Se está poniendo de moda ser un estoico. Lo venden ya en las grandes superficies como una oferta llévate tres y paga dos. Y al margen de que la promoción de la filosofía es buena hay que tener en cuenta que existe un fenómeno llamado letra pequeña. Si, el estoicismo tiene letra pequeña. Para empezar debemos aprender a diferenciar el verdadero estoicismo del que se ofrece en libros de autoayuda o el que aparece en los canales de algunos youtubers. Si nos fijamos en la fuente original encontraremos a Zenón como fundador y a un pórtico, una columnata, en la antigua Grecia, en el que se reunían con sus seguidores. Ahí surgió el estoicismo.  Pero si nos fijamos en los manuales que se veden con títulos parecidos a “aprende a soportar el dolor” o a ciertos videos donde se hacen interpretaciones de interpretaciones,  nos alejaremos un poco del verdadero estoicismo.

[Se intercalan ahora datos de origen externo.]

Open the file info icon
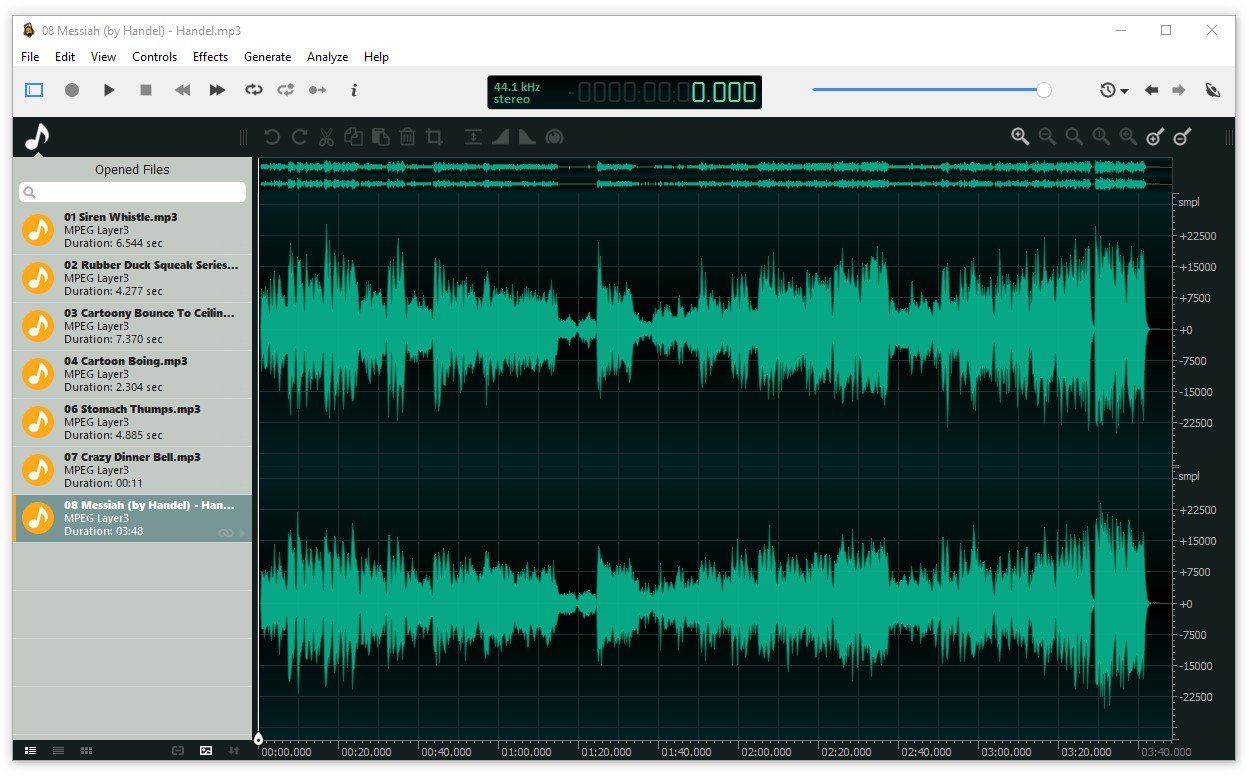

Parece que el estoicismo se presenta como una terapia para inmunizarnos de nuestros problemas. Se podría llamar inmunoestocismo. Pero esto en realidad no es así. Pondré una analogía. Si una persona quisiera saber qué es el derecho que tendría que hacer:  ¿leer un manual jurídico, un libro de autoayuda, o ver un video de YouTube? Creo que la respuesta es obvia. Queridos lectores es recomendable atender a las fuentes originales siempre. Narraré un poco que nos dijo Zenón.

El estoicismo en origen era una filosofía racional que tenía ciertos axiomas claros: 1) Hay hechos que no se pueden arreglar y con los que cabe aprender a vivir con ellos desde la aceptación racional. 2) Hay hechos que si se pueden y deben mejorar desde la rectitud de la razón. 3) Es preceptivo controlar las emociones en este trasiego buscando siempre la virtud en el comportamiento para encontrar una felicidad no contaminada por los deseos. 4) Uno de los objetivos, como en todos los helenísticos, era la ataraxia que traducido al presente sería la paz interior.

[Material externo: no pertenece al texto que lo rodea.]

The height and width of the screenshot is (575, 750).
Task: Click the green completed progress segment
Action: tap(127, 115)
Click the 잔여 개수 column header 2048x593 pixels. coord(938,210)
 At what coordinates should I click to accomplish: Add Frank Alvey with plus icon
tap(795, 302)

Un estoico debe pretenderla como desconexión de los problemas a través de la razón. Grosso modo de todo lo dicho puede resumirse así: es importante dejar claro que el estoicismo no es una terapia para mejorar nuestra paciencia sino una filosofía donde la razón juega un papel fundamental. No se trata de aprender a ser paciente sino de gestionar mejor nuestra vida para llegar a la ataraxia. Con esto se generan prácticas éticas sobre el cuidado de uno mismo, lo cual es muy útil.

Sumario: El estoicismo no es un manual para aprender a ser paciente sino una filosofía donde la razón es el eje central. Se trata de gestionar mejor nuestra vida.